## WORK INSTRUCTION
Your answer should be the records below, repeated exactly as they stand.

═════ DATA FOR ANALYSIS

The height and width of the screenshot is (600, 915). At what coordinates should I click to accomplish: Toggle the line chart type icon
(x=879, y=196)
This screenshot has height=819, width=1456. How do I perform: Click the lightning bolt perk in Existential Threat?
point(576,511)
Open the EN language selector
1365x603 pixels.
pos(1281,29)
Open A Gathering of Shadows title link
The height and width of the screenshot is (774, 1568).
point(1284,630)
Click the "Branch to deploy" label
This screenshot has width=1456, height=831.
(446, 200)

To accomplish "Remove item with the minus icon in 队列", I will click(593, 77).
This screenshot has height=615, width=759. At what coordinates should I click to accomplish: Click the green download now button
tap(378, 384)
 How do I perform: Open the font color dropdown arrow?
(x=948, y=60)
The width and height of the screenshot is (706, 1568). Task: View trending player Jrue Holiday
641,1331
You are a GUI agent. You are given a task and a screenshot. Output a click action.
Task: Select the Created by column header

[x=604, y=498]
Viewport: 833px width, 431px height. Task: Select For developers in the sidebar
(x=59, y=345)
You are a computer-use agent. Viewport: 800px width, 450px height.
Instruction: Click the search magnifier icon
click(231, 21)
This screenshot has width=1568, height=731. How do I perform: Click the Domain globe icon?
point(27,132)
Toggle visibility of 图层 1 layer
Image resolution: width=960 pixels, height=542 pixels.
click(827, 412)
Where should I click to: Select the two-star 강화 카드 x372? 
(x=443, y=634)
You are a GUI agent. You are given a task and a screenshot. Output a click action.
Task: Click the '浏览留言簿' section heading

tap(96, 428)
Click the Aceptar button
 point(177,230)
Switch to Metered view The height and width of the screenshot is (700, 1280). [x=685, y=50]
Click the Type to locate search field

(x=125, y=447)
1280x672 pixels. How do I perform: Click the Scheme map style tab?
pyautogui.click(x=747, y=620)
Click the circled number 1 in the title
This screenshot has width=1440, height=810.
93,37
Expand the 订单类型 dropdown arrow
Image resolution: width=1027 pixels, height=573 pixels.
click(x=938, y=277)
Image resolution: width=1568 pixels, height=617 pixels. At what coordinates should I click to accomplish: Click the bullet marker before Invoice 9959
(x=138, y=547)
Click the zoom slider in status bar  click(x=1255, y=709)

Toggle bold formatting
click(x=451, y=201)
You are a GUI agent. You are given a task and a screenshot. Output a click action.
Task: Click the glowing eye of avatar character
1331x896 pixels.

══════════

## RESPONSE TO THE EXERCISE
The height and width of the screenshot is (600, 915). At what coordinates should I click to accomplish: Toggle the line chart type icon
(x=879, y=196)
This screenshot has height=819, width=1456. How do I perform: Click the lightning bolt perk in Existential Threat?
point(576,511)
Open the EN language selector
1365x603 pixels.
pos(1281,29)
Open A Gathering of Shadows title link
The height and width of the screenshot is (774, 1568).
point(1284,630)
Click the "Branch to deploy" label
This screenshot has width=1456, height=831.
(446, 200)

To accomplish "Remove item with the minus icon in 队列", I will click(593, 77).
This screenshot has height=615, width=759. At what coordinates should I click to accomplish: Click the green download now button
tap(378, 384)
 How do I perform: Open the font color dropdown arrow?
(x=948, y=60)
The width and height of the screenshot is (706, 1568). Task: View trending player Jrue Holiday
641,1331
You are a GUI agent. You are given a task and a screenshot. Output a click action.
Task: Select the Created by column header

[x=604, y=498]
Viewport: 833px width, 431px height. Task: Select For developers in the sidebar
(x=59, y=345)
You are a computer-use agent. Viewport: 800px width, 450px height.
Instruction: Click the search magnifier icon
click(231, 21)
This screenshot has width=1568, height=731. How do I perform: Click the Domain globe icon?
point(27,132)
Toggle visibility of 图层 1 layer
Image resolution: width=960 pixels, height=542 pixels.
click(827, 412)
Where should I click to: Select the two-star 강화 카드 x372? 
(x=443, y=634)
You are a GUI agent. You are given a task and a screenshot. Output a click action.
Task: Click the '浏览留言簿' section heading

tap(96, 428)
Click the Aceptar button
 point(177,230)
Switch to Metered view The height and width of the screenshot is (700, 1280). [x=685, y=50]
Click the Type to locate search field

(x=125, y=447)
1280x672 pixels. How do I perform: Click the Scheme map style tab?
pyautogui.click(x=747, y=620)
Click the circled number 1 in the title
This screenshot has width=1440, height=810.
93,37
Expand the 订单类型 dropdown arrow
Image resolution: width=1027 pixels, height=573 pixels.
click(x=938, y=277)
Image resolution: width=1568 pixels, height=617 pixels. At what coordinates should I click to accomplish: Click the bullet marker before Invoice 9959
(x=138, y=547)
Click the zoom slider in status bar  click(x=1255, y=709)

Toggle bold formatting
click(x=451, y=201)
You are a GUI agent. You are given a task and a screenshot. Output a click action.
Task: Click the glowing eye of avatar character
1331x896 pixels.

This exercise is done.